Nokogiri: Sort Array of IDs according to order in HTML document
-
06-07-2019 - |
Question
I have an unsorted Array holding the following IDs:
@un_array = ['bar', 'para-3', 'para-2', 'para-7']
Is there a smart way of using Nokogiri (or plain Javascript) to sort the array according to the order of the IDs in the example HTML document below?
require 'rubygems'
require 'nokogiri'
value = Nokogiri::HTML.parse(<<-HTML_END)
"<html>
<head>
</head>
<body>
<p id='para-1'>A</p>
<div id='foo'>
<p id='para-2'>B</p>
<p id='para-3'>C</p>
<div id='bar'>
<p id='para-4'>D</p>
<p id='para-5'>E</p>
<p id='para-6'>F</p>
</div>
<p id='para-7'>G</p>
</div>
<p id='para-8'>H</p>
</body>
</html>"
HTML_END
In this case the resulting, sorted array should be:
['para-2', 'para-3', 'bar', 'para-7']
Solution 3
This is the solution a coworker and I came up with:
parent = value.css('body').first
indexes = []
parent.children.each do |child|
indexes << child['id']
end
puts @un_array.sort! { |x,y| indexes.index(x) <=> indexes.index(y) }
First I fetch all IDs of the HTML document into an Array, than I sort @un_array
according to the IDs-Array I created before.
OTHER TIPS
I don't know what Nokogiri is, but if you have the HTML code as a String, than it would be possible to get the order with regexp matching, for example:
var str = '<html>...</html>'; // the HTML code to check
var ids = ['bar', 'para-3', 'para-2', 'para-7']; // the array with all IDs to check
var reg = new RegExp('(?:id=[\'"])('+ids.join('|')+')(?:[\'"])','g') // the regexp
var result = [], tmp; // array holding the result and a temporary variable
while((tmp = reg.exec(str))!==null)result.push(tmp[1]); // matching the IDs
console.log(result); // ['para-2', 'para-3', 'bar', 'para-7']

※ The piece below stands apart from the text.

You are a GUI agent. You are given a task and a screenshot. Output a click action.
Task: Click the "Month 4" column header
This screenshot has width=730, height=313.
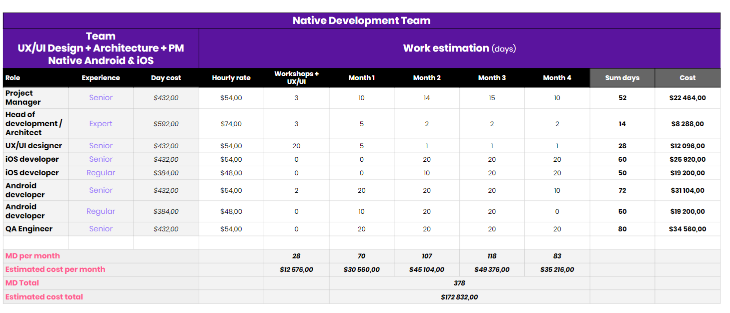(557, 78)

using this code you have to be careful with IDs containing regexp meta-characters. They should be escaped first.
Here's one way to do it in Nokogiri - there may be others which are more efficient, as this ends up walking the entire DOM.
require 'set'
#Using a set here to make lookup O(1), because we don't care about the initial order
id_set = ['bar', 'para-3', 'para-2', 'para-7'].to_set
sorted = []
value.root.traverse do |node|
node_id = node['id']
sorted << node_id if node_id && id_set.delete?(node_id)
end
# sorted is now ['para-2', 'para-3', 'bar', 'para-7']
EDIT: Here's a one-liner that gets the same results, but I haven't done benchmarking to see which is faster.
ids = ['bar', 'para-3', 'para-2', 'para-7']
value.xpath("//*[@id]").collect {|node| node['id']} & ids